To do
Count the lines in the records below that contain the string "Collapse", and reply with that number alone.

Provided data
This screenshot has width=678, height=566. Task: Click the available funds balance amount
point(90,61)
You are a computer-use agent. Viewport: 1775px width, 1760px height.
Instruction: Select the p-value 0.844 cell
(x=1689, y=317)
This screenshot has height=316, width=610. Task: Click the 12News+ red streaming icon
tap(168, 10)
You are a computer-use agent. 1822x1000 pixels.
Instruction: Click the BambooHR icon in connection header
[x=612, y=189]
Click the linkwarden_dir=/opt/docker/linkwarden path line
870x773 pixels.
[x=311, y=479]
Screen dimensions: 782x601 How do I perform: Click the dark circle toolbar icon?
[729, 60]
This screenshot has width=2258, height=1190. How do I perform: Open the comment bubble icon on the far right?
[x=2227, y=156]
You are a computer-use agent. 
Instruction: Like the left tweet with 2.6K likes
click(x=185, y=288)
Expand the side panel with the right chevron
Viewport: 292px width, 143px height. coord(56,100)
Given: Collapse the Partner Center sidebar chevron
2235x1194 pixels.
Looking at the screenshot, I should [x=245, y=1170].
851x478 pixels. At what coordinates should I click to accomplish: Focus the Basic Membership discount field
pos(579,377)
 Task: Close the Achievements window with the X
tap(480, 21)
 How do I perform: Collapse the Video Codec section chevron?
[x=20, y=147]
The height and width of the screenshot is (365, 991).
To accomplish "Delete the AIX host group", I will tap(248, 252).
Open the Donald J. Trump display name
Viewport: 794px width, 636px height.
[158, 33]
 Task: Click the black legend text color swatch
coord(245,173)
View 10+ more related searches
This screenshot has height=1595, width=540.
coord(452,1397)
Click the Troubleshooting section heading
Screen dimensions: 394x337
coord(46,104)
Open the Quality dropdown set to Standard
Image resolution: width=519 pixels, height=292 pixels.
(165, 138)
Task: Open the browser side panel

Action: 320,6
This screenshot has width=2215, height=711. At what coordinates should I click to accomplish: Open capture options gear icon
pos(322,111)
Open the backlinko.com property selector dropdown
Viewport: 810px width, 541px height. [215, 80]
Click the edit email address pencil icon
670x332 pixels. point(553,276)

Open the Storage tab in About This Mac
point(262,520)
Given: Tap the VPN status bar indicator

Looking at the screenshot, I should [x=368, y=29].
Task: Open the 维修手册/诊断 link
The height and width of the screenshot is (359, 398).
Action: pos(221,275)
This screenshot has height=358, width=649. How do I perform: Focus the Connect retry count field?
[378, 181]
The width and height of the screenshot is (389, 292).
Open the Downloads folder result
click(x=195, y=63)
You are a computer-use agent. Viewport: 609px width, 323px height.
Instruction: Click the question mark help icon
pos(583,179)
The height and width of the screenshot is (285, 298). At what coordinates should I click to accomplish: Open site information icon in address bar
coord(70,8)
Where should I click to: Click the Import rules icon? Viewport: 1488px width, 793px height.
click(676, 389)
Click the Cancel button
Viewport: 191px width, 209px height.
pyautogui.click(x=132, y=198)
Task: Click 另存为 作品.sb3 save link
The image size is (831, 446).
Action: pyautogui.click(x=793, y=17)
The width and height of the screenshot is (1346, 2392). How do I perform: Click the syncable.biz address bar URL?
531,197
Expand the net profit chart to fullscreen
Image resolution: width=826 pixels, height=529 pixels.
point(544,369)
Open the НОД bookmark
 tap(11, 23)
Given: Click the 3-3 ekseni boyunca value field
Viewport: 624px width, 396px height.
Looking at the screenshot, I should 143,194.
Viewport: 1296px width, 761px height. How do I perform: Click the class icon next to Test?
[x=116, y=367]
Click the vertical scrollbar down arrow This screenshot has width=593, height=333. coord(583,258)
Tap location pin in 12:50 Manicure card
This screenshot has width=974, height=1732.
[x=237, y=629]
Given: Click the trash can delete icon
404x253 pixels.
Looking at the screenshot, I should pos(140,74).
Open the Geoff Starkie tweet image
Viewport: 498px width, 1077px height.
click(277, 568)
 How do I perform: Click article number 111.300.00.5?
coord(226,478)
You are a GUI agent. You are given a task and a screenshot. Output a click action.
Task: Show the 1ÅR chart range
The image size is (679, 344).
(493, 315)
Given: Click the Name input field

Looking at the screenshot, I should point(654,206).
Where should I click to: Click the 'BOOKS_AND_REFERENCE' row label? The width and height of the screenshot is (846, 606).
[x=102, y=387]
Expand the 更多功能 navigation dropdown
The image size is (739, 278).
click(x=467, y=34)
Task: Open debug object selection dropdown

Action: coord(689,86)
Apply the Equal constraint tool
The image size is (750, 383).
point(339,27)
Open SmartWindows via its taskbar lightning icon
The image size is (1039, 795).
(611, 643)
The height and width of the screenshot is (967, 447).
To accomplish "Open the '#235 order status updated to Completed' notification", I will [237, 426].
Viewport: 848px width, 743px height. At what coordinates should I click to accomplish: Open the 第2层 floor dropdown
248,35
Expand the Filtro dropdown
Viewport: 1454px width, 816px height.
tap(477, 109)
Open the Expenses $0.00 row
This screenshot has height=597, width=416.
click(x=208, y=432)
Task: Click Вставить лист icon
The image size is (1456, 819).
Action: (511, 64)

Exercise result
2